#### WRITTEN INSTRUCTION
Put every line of the rows below into a JSON list of strings, one string per line, leaving out blank lines.
>> Start DATA
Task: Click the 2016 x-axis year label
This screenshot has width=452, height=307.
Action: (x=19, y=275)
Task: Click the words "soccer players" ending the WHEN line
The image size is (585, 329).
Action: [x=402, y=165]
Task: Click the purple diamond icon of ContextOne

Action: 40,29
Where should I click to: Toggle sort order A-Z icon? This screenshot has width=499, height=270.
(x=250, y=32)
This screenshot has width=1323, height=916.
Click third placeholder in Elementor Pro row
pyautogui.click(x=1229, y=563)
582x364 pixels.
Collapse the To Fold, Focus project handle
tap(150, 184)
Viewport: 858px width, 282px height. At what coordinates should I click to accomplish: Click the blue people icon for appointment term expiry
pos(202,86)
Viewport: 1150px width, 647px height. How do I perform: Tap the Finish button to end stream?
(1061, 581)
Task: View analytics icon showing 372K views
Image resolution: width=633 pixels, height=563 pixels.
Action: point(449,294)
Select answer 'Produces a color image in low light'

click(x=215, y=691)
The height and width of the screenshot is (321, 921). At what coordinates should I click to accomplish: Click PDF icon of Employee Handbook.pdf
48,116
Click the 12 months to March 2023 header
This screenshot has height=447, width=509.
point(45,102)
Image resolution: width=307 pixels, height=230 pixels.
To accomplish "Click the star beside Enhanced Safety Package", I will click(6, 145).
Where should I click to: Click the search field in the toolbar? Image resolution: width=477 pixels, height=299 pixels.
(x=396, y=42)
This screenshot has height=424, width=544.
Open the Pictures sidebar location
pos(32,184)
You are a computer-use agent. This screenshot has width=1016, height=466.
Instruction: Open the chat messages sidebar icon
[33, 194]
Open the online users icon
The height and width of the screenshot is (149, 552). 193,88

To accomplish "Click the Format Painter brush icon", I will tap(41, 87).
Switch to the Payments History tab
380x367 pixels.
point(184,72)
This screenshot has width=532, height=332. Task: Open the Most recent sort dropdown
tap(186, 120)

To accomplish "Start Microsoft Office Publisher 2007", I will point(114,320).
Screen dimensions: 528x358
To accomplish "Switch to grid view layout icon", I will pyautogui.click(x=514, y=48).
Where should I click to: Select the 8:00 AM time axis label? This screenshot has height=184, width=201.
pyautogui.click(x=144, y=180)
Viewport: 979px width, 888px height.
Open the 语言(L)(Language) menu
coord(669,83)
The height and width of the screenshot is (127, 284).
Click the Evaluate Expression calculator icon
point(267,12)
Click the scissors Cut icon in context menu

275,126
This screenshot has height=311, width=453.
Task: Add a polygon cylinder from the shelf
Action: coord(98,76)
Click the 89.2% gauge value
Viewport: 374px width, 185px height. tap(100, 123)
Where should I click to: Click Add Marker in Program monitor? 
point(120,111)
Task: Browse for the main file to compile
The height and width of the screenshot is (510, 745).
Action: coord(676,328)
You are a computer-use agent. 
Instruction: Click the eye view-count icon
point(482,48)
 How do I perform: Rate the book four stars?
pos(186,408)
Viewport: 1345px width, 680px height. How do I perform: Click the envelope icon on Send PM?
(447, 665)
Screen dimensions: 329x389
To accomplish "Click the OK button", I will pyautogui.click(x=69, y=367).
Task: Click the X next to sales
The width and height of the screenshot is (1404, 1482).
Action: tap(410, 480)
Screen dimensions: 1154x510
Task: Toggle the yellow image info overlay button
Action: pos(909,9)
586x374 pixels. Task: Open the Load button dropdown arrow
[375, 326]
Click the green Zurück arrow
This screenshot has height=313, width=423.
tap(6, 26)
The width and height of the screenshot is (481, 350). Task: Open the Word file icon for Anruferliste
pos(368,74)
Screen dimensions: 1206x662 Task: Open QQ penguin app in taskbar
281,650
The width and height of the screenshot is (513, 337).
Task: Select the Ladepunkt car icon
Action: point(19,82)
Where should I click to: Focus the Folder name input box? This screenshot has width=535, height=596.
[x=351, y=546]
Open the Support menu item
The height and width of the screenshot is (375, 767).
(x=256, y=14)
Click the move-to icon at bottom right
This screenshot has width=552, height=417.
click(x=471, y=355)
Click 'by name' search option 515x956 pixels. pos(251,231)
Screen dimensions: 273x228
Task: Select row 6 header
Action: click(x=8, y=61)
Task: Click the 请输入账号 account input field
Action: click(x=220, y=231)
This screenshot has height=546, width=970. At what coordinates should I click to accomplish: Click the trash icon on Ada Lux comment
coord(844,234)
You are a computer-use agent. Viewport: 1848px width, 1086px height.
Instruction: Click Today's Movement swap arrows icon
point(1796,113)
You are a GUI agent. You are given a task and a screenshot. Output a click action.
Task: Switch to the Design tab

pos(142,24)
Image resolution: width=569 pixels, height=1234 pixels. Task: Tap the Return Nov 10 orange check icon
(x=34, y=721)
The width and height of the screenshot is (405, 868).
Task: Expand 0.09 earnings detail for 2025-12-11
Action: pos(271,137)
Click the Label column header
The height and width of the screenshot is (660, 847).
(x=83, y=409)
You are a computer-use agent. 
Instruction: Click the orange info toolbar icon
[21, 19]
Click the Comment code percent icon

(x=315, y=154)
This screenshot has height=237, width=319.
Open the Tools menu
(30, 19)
>> End DATA
#### PROBLEM SOLUTION
[
  "Task: Click the 2016 x-axis year label",
  "This screenshot has width=452, height=307.",
  "Action: (x=19, y=275)",
  "Task: Click the words \"soccer players\" ending the WHEN line",
  "The image size is (585, 329).",
  "Action: [x=402, y=165]",
  "Task: Click the purple diamond icon of ContextOne",
  "Action: 40,29",
  "Where should I click to: Toggle sort order A-Z icon? This screenshot has width=499, height=270.",
  "(x=250, y=32)",
  "This screenshot has width=1323, height=916.",
  "Click third placeholder in Elementor Pro row",
  "pyautogui.click(x=1229, y=563)",
  "582x364 pixels.",
  "Collapse the To Fold, Focus project handle",
  "tap(150, 184)",
  "Viewport: 858px width, 282px height. At what coordinates should I click to accomplish: Click the blue people icon for appointment term expiry",
  "pos(202,86)",
  "Viewport: 1150px width, 647px height. How do I perform: Tap the Finish button to end stream?",
  "(1061, 581)",
  "Task: View analytics icon showing 372K views",
  "Image resolution: width=633 pixels, height=563 pixels.",
  "Action: point(449,294)",
  "Select answer 'Produces a color image in low light'",
  "click(x=215, y=691)",
  "The height and width of the screenshot is (321, 921). At what coordinates should I click to accomplish: Click PDF icon of Employee Handbook.pdf",
  "48,116",
  "Click the 12 months to March 2023 header",
  "This screenshot has height=447, width=509.",
  "point(45,102)",
  "Image resolution: width=307 pixels, height=230 pixels.",
  "To accomplish \"Click the star beside Enhanced Safety Package\", I will click(6, 145).",
  "Where should I click to: Click the search field in the toolbar? Image resolution: width=477 pixels, height=299 pixels.",
  "(x=396, y=42)",
  "This screenshot has height=424, width=544.",
  "Open the Pictures sidebar location",
  "pos(32,184)",
  "You are a computer-use agent. This screenshot has width=1016, height=466.",
  "Instruction: Open the chat messages sidebar icon",
  "[33, 194]",
  "Open the online users icon",
  "The height and width of the screenshot is (149, 552). 193,88",
  "To accomplish \"Click the Format Painter brush icon\", I will tap(41, 87).",
  "Switch to the Payments History tab",
  "380x367 pixels.",
  "point(184,72)",
  "This screenshot has width=532, height=332. Task: Open the Most recent sort dropdown",
  "tap(186, 120)",
  "To accomplish \"Start Microsoft Office Publisher 2007\", I will point(114,320).",
  "Screen dimensions: 528x358",
  "To accomplish \"Switch to grid view layout icon\", I will pyautogui.click(x=514, y=48).",
  "Where should I click to: Select the 8:00 AM time axis label? This screenshot has height=184, width=201.",
  "pyautogui.click(x=144, y=180)",
  "Viewport: 979px width, 888px height.",
  "Open the 语言(L)(Language) menu",
  "coord(669,83)",
  "The height and width of the screenshot is (127, 284).",
  "Click the Evaluate Expression calculator icon",
  "point(267,12)",
  "Click the scissors Cut icon in context menu",
  "275,126",
  "This screenshot has height=311, width=453.",
  "Task: Add a polygon cylinder from the shelf",
  "Action: coord(98,76)",
  "Click the 89.2% gauge value",
  "Viewport: 374px width, 185px height. tap(100, 123)",
  "Where should I click to: Click Add Marker in Program monitor? ",
  "point(120,111)",
  "Task: Browse for the main file to compile",
  "The height and width of the screenshot is (510, 745).",
  "Action: coord(676,328)",
  "You are a computer-use agent. ",
  "Instruction: Click the eye view-count icon",
  "point(482,48)",
  " How do I perform: Rate the book four stars?",
  "pos(186,408)",
  "Viewport: 1345px width, 680px height. How do I perform: Click the envelope icon on Send PM?",
  "(447, 665)",
  "Screen dimensions: 329x389",
  "To accomplish \"Click the OK button\", I will pyautogui.click(x=69, y=367).",
  "Task: Click the X next to sales",
  "The width and height of the screenshot is (1404, 1482).",
  "Action: tap(410, 480)",
  "Screen dimensions: 1154x510",
  "Task: Toggle the yellow image info overlay button",
  "Action: pos(909,9)",
  "586x374 pixels. Task: Open the Load button dropdown arrow",
  "[375, 326]",
  "Click the green Zurück arrow",
  "This screenshot has height=313, width=423.",
  "tap(6, 26)",
  "The width and height of the screenshot is (481, 350). Task: Open the Word file icon for Anruferliste",
  "pos(368,74)",
  "Screen dimensions: 1206x662 Task: Open QQ penguin app in taskbar",
  "281,650",
  "The width and height of the screenshot is (513, 337).",
  "Task: Select the Ladepunkt car icon",
  "Action: point(19,82)",
  "Where should I click to: Focus the Folder name input box? This screenshot has width=535, height=596.",
  "[x=351, y=546]",
  "Open the Support menu item",
  "The height and width of the screenshot is (375, 767).",
  "(x=256, y=14)",
  "Click the move-to icon at bottom right",
  "This screenshot has width=552, height=417.",
  "click(x=471, y=355)",
  "Click 'by name' search option 515x956 pixels. pos(251,231)",
  "Screen dimensions: 273x228",
  "Task: Select row 6 header",
  "Action: click(x=8, y=61)",
  "Task: Click the 请输入账号 account input field",
  "Action: click(x=220, y=231)",
  "This screenshot has height=546, width=970. At what coordinates should I click to accomplish: Click the trash icon on Ada Lux comment",
  "coord(844,234)",
  "You are a computer-use agent. Viewport: 1848px width, 1086px height.",
  "Instruction: Click Today's Movement swap arrows icon",
  "point(1796,113)",
  "You are a GUI agent. You are given a task and a screenshot. Output a click action.",
  "Task: Switch to the Design tab",
  "pos(142,24)",
  "Image resolution: width=569 pixels, height=1234 pixels. Task: Tap the Return Nov 10 orange check icon",
  "(x=34, y=721)",
  "The width and height of the screenshot is (405, 868).",
  "Task: Expand 0.09 earnings detail for 2025-12-11",
  "Action: pos(271,137)",
  "Click the Label column header",
  "The height and width of the screenshot is (660, 847).",
  "(x=83, y=409)",
  "You are a computer-use agent. ",
  "Instruction: Click the orange info toolbar icon",
  "[21, 19]",
  "Click the Comment code percent icon",
  "(x=315, y=154)",
  "This screenshot has height=237, width=319.",
  "Open the Tools menu",
  "(30, 19)"
]